Records shown
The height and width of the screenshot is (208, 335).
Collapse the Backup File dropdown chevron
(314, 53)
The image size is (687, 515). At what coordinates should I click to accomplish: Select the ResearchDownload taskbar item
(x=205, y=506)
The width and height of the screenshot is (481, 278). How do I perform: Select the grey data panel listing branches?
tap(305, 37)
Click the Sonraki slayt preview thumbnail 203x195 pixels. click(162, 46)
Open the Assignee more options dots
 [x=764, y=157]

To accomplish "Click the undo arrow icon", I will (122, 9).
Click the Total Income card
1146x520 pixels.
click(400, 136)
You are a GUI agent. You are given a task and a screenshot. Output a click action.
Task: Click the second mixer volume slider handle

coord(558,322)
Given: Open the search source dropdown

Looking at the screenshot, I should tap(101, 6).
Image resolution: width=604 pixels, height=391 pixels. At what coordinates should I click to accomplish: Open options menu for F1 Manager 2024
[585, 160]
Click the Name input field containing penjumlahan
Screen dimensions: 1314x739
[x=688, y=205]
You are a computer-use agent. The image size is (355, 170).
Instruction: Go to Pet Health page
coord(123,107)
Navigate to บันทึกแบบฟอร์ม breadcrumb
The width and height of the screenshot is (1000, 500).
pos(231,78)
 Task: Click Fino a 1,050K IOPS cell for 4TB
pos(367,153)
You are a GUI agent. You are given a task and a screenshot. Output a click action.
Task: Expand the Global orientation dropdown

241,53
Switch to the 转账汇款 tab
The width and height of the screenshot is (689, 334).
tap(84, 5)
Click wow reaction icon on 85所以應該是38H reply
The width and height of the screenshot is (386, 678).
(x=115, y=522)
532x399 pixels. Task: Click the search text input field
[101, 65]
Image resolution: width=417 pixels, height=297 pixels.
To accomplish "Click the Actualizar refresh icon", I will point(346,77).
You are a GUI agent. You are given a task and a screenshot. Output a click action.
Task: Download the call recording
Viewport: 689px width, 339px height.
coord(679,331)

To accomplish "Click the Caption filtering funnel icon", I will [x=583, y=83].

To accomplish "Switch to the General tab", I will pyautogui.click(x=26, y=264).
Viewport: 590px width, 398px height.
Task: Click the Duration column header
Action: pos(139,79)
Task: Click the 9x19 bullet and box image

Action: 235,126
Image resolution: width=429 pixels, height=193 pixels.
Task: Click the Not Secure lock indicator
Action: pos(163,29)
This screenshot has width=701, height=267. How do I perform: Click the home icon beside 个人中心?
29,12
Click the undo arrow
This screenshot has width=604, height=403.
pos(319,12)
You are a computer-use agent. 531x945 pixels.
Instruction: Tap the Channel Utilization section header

Your instructions
Everything in the listing should be written out exactly.

Reply to the exercise
The height and width of the screenshot is (208, 335).
Collapse the Backup File dropdown chevron
(314, 53)
The image size is (687, 515). At what coordinates should I click to accomplish: Select the ResearchDownload taskbar item
(x=205, y=506)
The width and height of the screenshot is (481, 278). How do I perform: Select the grey data panel listing branches?
tap(305, 37)
Click the Sonraki slayt preview thumbnail 203x195 pixels. click(162, 46)
Open the Assignee more options dots
 [x=764, y=157]

To accomplish "Click the undo arrow icon", I will (122, 9).
Click the Total Income card
1146x520 pixels.
click(400, 136)
You are a GUI agent. You are given a task and a screenshot. Output a click action.
Task: Click the second mixer volume slider handle

coord(558,322)
Given: Open the search source dropdown

Looking at the screenshot, I should tap(101, 6).
Image resolution: width=604 pixels, height=391 pixels. At what coordinates should I click to accomplish: Open options menu for F1 Manager 2024
[585, 160]
Click the Name input field containing penjumlahan
Screen dimensions: 1314x739
[x=688, y=205]
You are a computer-use agent. The image size is (355, 170).
Instruction: Go to Pet Health page
coord(123,107)
Navigate to บันทึกแบบฟอร์ม breadcrumb
The width and height of the screenshot is (1000, 500).
pos(231,78)
 Task: Click Fino a 1,050K IOPS cell for 4TB
pos(367,153)
You are a GUI agent. You are given a task and a screenshot. Output a click action.
Task: Expand the Global orientation dropdown

241,53
Switch to the 转账汇款 tab
The width and height of the screenshot is (689, 334).
tap(84, 5)
Click wow reaction icon on 85所以應該是38H reply
The width and height of the screenshot is (386, 678).
(x=115, y=522)
532x399 pixels. Task: Click the search text input field
[101, 65]
Image resolution: width=417 pixels, height=297 pixels.
To accomplish "Click the Actualizar refresh icon", I will point(346,77).
You are a GUI agent. You are given a task and a screenshot. Output a click action.
Task: Download the call recording
Viewport: 689px width, 339px height.
coord(679,331)

To accomplish "Click the Caption filtering funnel icon", I will [x=583, y=83].

To accomplish "Switch to the General tab", I will pyautogui.click(x=26, y=264).
Viewport: 590px width, 398px height.
Task: Click the Duration column header
Action: pos(139,79)
Task: Click the 9x19 bullet and box image

Action: 235,126
Image resolution: width=429 pixels, height=193 pixels.
Task: Click the Not Secure lock indicator
Action: pos(163,29)
This screenshot has width=701, height=267. How do I perform: Click the home icon beside 个人中心?
29,12
Click the undo arrow
This screenshot has width=604, height=403.
pos(319,12)
You are a computer-use agent. 531x945 pixels.
Instruction: Tap the Channel Utilization section header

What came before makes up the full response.